Urdu columns provide the energy that runs the engine of Urdu journalism in Pakistan. Urdu columns are read by millions as Urdu newspapers are shared in homes, tea stalls, hotels, hair salons, offices, buses, trains, airplanes, while the English columns are buried in just a few thousand readers. Becoming a successful Urdu columnist is the stepping stone to becoming a host of popular news channel.  Here are the top 10 golden rules for a successful career in Urdu journalism.

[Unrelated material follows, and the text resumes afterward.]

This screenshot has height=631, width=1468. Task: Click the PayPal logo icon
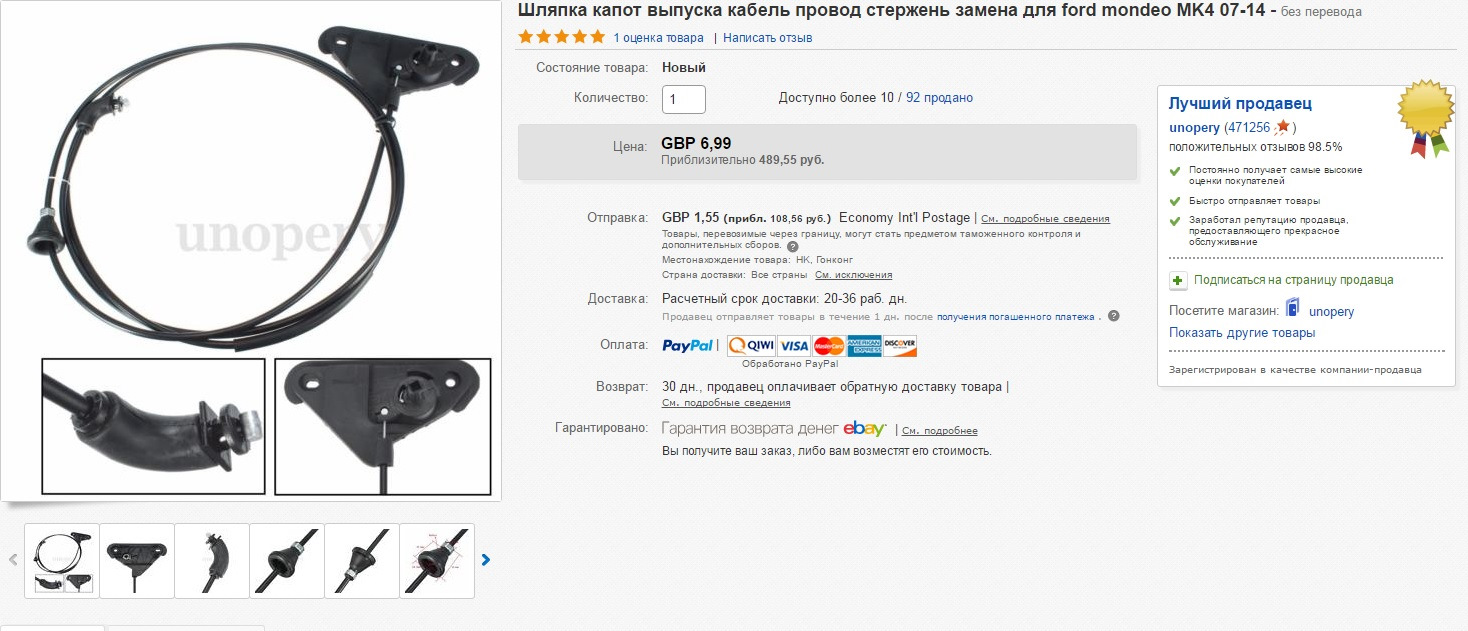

1.    Throw out all English literature, preferably sell it to raddiwalah and buy a few red hardbound books with golden printing. Buy a few books of Urdu poets, preferably Allama Iqbal. The rest are easily available on footpaths on Sundays. These books will come in handy when you are starting a column.

Keep a copy of firozullughat, a book with lot of fancy words and a cassette of a mullah from the local mosque. Use flowery and emotional language like dialogues in our television plays and films.

-Illustration by Sabir Nazar

2.    Use prophetic language in your column much like, O People, Why don’t you ponder on open signs! Don’t you seeth the signs of the arrival of a messiah! The sign art in front of thee! Write about the politician you are supporting for the next elections. A divine halo will shine throughout the column if you quote from the early Islamic period from the red hardbound books. Make sure to repeat that story or quote at the end of a column. For reference read the columns of Kaptan ur Rashid.

3.    Create a character of a simpleton or village idiot and name him Jhera, Bala or Natho etc. and then use him to mouth your recipes to get Pakistan out of the present crisis without worrying about practical implementations, or fact and figures for your recipes. This character is very useful for your suggestions like, what use is the $16 billion foreign reserves if these reserves are not distributed among people of Pakistan.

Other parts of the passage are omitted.